Hemostasis – Plasma Phase – Priming

  • FVIII:vWF complex > FVIII + vWF via FIIa (small amount)
  • FVIII > FVIIIa via FIIa (small amount)
  • FXI > FXIa via FIIa (small amount)
  • Platelet > activated platelet via FIIa (small amount)
  • Activated platelet > partially activated FV via release

Hemostasis – Plasma Phase – Propagation

  • FIX > FIXa via FXIa or TF:VII complex
  • FX > FXa (large amount) via FIXa:FVIIIa complex
  • FII > FIIa (large amount) via FXa:FVa complex
  • FXIII > FXIIIa via FIIa (large amount)

Regulation of Hemostasis

Both the hemostatic and fibrinoglytic processes are regulated by inhibitors that limit coagulation at the site of injury and quench the reactions, thereby preventing systemic activation and pathologic propagation of coagulation.

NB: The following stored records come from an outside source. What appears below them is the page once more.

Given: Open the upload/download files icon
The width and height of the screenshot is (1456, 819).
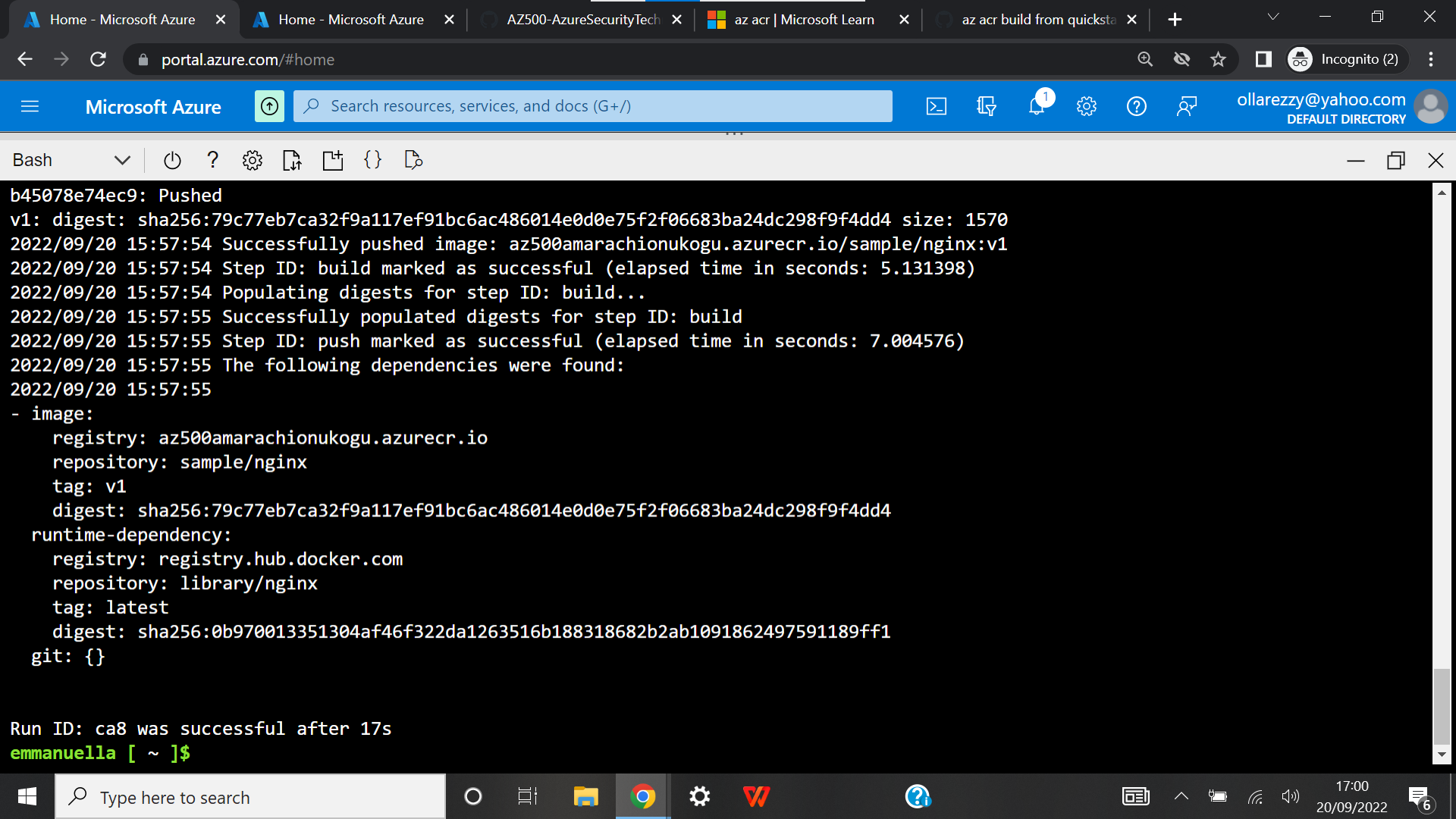Looking at the screenshot, I should point(291,160).
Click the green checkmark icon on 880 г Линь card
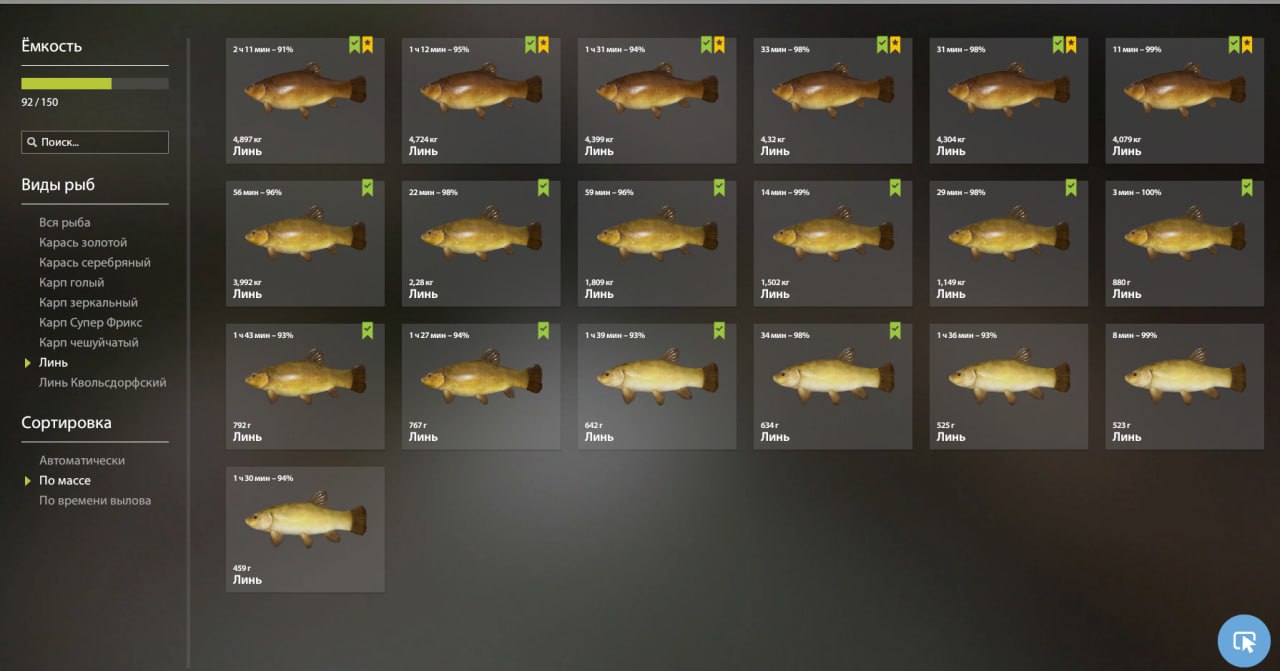 (x=1247, y=188)
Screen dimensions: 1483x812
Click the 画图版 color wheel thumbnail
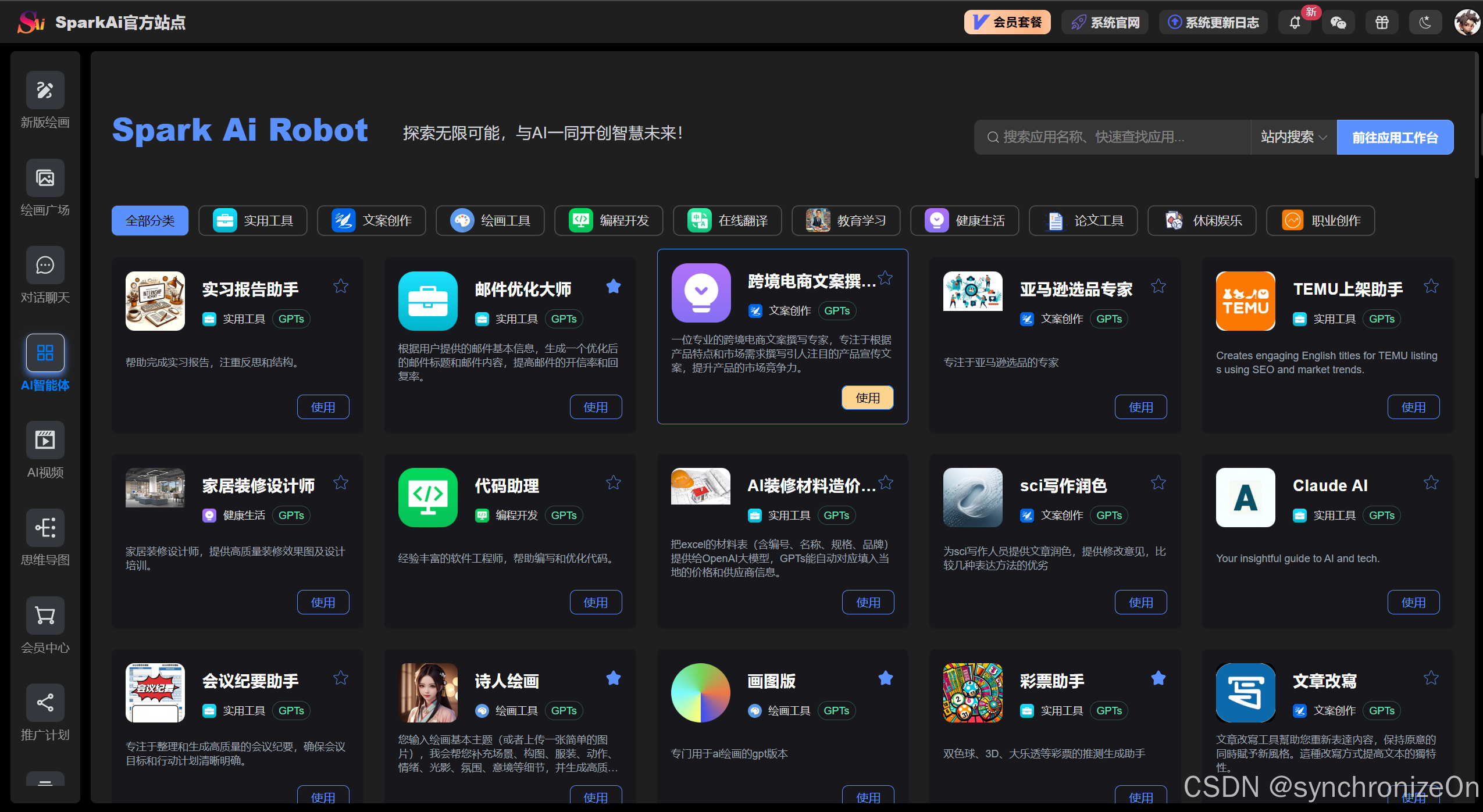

The hemostatic system has three main inhibitory pathways: antihrombin (AT), the protein C:protein S complex, and tissue factor pathway inhibitor (TFPI).

AT/Antithrombin target at thrombin and FXa

AT (antithrombin) released at the margins of endothelial injury binds in a 1:1 complex with thrombin, inactivating thrombin not bound by the developing clot. Antithrombin also rapidly inactivates FXa; thus, any excess FXa generated by the TF:VIIa complex during initiation is inactivated and unable to migrate to the activated platelet surface.

Thrombomodulin, protein C and S, target at FVa and FVIIIa

Excess free thrombin at the clot margins binds to thrombomodulin, a receptor expressed on the surface of intact endothelial cells that when complexed with thrombin activates protein C; activated protein C complexes with its cofactor protein S and inactivates FVa and FVIIIa.

Tissue factor pathway inhibitor/TFPI, target at TF:FVIIa and FXa

TFPI is a protein produced by endothelial cells that inhibits the TF:FVIIa complex and FXa. Binding to FXa is required for the inhibitory effect on TF:FVIIa. This negative feedback results in reduced subsequent thrombin generation and quenching of fibrin generation. The action of both AT and TFPI inhibits FXa during the initiation phase leading to dependence of platelet-surface FXa generation during the propagation phase for adequate hemostasis.


The fibrinolytic system also includes two inhibitors, principally plasminogen activator inhibitor-1 (PAI-1), and alpha2-antiplasmin (alpha2AP), which inhibit tPA and plasmin, respectively.